Welcome to Ten Again, a tabletop gaming store that attracts nerds of every kind and fosters a community Autumn’s pretty proud of—a community that also keeps business afloat. And now that Autumn's in the running for a grant, Ten Again’s future is looking bright.

That is, until one of Autumn’s gamers is mysteriously murdered. With everyone in the mall as a suspect and accusations flying, Autumn is going to have to do some sleuthing of her own to save her shop. And to save her gamers from what seems to be an increasingly more dangerous fate

My Review:

You may be wondering exactly what a “saving throw” is, why Autumn Sinclair doesn’t have one – and why she needs one so very badly.

If you are familiar with role-playing-games like Dungeons and Dragons, you are already familiar with the concept of a saving throw. In those games, characters often stroll, walk, skulk or stride into danger – all of it controlled by rolls of multi-sided dice.

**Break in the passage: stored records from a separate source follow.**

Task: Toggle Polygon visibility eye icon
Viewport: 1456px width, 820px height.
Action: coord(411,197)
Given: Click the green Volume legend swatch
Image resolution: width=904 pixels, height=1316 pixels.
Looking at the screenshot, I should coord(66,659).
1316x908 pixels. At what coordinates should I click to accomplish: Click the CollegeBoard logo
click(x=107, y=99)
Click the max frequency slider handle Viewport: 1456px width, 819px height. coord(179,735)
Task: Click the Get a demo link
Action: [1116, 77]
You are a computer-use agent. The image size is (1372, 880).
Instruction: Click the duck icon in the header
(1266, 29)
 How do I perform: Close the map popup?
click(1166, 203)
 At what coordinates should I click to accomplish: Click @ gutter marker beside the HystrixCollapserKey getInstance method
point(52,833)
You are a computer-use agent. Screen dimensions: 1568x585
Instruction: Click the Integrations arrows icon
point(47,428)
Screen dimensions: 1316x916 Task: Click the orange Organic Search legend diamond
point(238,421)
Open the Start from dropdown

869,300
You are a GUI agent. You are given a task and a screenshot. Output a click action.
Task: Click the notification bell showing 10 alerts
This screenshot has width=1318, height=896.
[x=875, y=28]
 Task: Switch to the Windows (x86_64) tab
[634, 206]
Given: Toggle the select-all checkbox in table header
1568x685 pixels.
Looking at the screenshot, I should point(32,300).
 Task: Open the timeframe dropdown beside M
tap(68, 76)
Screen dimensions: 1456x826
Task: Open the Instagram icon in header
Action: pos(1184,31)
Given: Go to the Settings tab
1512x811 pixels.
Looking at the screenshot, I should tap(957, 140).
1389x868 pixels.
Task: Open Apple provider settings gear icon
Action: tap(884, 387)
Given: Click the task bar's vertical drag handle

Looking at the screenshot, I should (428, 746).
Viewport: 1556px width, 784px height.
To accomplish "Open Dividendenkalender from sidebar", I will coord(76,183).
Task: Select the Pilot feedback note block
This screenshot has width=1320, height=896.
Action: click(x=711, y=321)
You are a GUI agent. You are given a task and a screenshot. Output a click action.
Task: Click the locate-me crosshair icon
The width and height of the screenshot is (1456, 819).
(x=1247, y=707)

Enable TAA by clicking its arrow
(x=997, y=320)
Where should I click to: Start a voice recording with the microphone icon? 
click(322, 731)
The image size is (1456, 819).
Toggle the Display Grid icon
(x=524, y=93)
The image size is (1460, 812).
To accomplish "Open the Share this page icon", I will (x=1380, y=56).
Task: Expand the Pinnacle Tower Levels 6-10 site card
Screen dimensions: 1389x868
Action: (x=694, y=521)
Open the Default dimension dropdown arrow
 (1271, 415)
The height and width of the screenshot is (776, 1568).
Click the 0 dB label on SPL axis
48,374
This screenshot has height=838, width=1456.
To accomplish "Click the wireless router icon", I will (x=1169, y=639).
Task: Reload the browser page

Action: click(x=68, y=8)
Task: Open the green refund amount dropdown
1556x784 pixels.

(All dice have multiple sides, the standard die you’re probably thinking of is a d6 – a six sided die.)

But if the person controlling the game so decides, the player may have the opportunity to roll a separate die to see whether or not their game-character, well, dies. That’s a saving throw.

Come to think of it, real life might be a bit easier if we all had a few chances to make a saving throw. Although loving this book is probably a bit easier if you didn’t need the above explanation.

Autumn is a business owner in her small community. The business she owns is Ten Again, an actually fairly successful gaming store. She’s just opened her doors this evening for what is supposed to be a multi-day, popular and profitable tournament for her store

Instead, tragedy strikes. One of her gamers, one of the members of her community, is killed in her building while the gaming event is going on. Pretty quickly, it looks like two of the other gamers are responsible for his death. And that a whole deck of really bad publicity is going to fall on the gaming community in general and Autumn in particular.

She’s completely right about the terrible publicity, the threats to her store, her community and herself. And while a bit far off about who really done it, she’s on the money about who didn’t, even if she has no clue about the whys and wherefores – at least not yet.

It’s up to Autumn and her friends to level-up their skills in detection and investigation before their game is over. Permanently.

Escape Rating B: No Saving Throw, the book, doesn’t need a difficult saving throw of its own. It’s a lot of fun. It’s a very twisty-turny little small town mystery. While it is extra special fun for those of us who have spent a lot of time on the geeky-nerdy side of the force, at its heart it’s basically a cozy mystery where everybody knows everybody else and where the long-standing relationships in the community provide a lot of the heart as well as a lot of misdirection on the path to solving the murder.

More than a bit of that misdirection is provided by the enmity between Autumn and Meghan. Autumn and Meghan are long-standing rivals, and have been since high school. Now in their early 30s, that rivalry has just added more depth as the years have gone by, moving from fighting over a cheating boyfriend to fighting over a potential renovation grant for the struggling mall that both of their retail shops occupy – at opposite ends, of course.

In the end, they’ll have to get over each other, and everything that has happened between them, to figure out who is using their feud to threaten both of them.

Part of the fun of this one was that I thought I knew whodunnit – only to discover that I was completely off base. And that successful misdirection makes the a-bit-too-neat typing up of all the little mysteries definitely worth playing – or reading – toward.